Exactly reproduce the lines from the top of the entries below through the line containing "[PASOS PARA PREPARAR", with both ends included.
◆ ◆ ◆
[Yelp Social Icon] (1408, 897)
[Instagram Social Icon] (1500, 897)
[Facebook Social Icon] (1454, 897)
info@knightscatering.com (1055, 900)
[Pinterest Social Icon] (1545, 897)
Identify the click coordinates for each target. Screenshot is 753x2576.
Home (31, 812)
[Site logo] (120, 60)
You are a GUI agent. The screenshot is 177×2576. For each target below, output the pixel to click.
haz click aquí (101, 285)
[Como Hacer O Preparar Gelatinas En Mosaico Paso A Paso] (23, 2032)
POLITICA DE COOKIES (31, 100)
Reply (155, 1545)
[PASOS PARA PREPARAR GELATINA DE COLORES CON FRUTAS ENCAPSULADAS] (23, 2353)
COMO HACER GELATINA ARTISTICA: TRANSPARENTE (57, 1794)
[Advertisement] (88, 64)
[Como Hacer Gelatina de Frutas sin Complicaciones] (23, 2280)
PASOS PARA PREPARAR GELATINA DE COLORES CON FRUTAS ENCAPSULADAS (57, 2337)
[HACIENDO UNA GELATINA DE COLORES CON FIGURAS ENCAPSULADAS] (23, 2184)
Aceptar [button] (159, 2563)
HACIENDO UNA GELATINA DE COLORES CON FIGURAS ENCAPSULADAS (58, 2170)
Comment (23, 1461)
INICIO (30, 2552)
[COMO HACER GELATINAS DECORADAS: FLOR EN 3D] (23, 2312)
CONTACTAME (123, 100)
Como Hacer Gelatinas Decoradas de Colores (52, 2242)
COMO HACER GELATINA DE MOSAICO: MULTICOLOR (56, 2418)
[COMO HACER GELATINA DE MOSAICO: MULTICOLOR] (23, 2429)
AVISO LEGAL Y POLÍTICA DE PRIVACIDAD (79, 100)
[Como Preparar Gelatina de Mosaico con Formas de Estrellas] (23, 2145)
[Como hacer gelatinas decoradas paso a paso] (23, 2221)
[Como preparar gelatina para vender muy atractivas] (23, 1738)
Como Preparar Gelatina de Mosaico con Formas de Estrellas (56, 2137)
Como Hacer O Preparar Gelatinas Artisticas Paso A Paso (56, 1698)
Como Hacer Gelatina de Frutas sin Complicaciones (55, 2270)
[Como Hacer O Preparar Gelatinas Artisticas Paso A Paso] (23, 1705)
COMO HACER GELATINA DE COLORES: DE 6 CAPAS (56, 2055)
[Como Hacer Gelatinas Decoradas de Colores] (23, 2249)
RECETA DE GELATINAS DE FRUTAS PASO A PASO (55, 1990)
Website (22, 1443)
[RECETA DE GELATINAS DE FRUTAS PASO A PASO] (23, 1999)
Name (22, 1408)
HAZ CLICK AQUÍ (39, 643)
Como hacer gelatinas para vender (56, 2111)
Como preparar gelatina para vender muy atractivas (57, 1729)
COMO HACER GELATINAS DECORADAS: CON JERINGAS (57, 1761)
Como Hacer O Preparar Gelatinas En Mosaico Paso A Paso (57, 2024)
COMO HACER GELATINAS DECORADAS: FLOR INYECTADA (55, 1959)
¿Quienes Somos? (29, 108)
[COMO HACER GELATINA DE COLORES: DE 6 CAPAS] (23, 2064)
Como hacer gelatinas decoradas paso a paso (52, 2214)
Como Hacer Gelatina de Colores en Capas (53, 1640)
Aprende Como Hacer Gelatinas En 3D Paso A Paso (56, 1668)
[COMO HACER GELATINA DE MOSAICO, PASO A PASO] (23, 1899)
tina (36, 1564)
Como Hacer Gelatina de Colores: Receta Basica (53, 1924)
◆ ◆ ◆
◆ **RESULT**
[Yelp Social Icon] (1408, 897)
[Instagram Social Icon] (1500, 897)
[Facebook Social Icon] (1454, 897)
info@knightscatering.com (1055, 900)
[Pinterest Social Icon] (1545, 897)
Identify the click coordinates for each target. Screenshot is 753x2576.
Home (31, 812)
[Site logo] (120, 60)
You are a GUI agent. The screenshot is 177×2576. For each target below, output the pixel to click.
haz click aquí (101, 285)
[Como Hacer O Preparar Gelatinas En Mosaico Paso A Paso] (23, 2032)
POLITICA DE COOKIES (31, 100)
Reply (155, 1545)
[PASOS PARA PREPARAR GELATINA DE COLORES CON FRUTAS ENCAPSULADAS] (23, 2353)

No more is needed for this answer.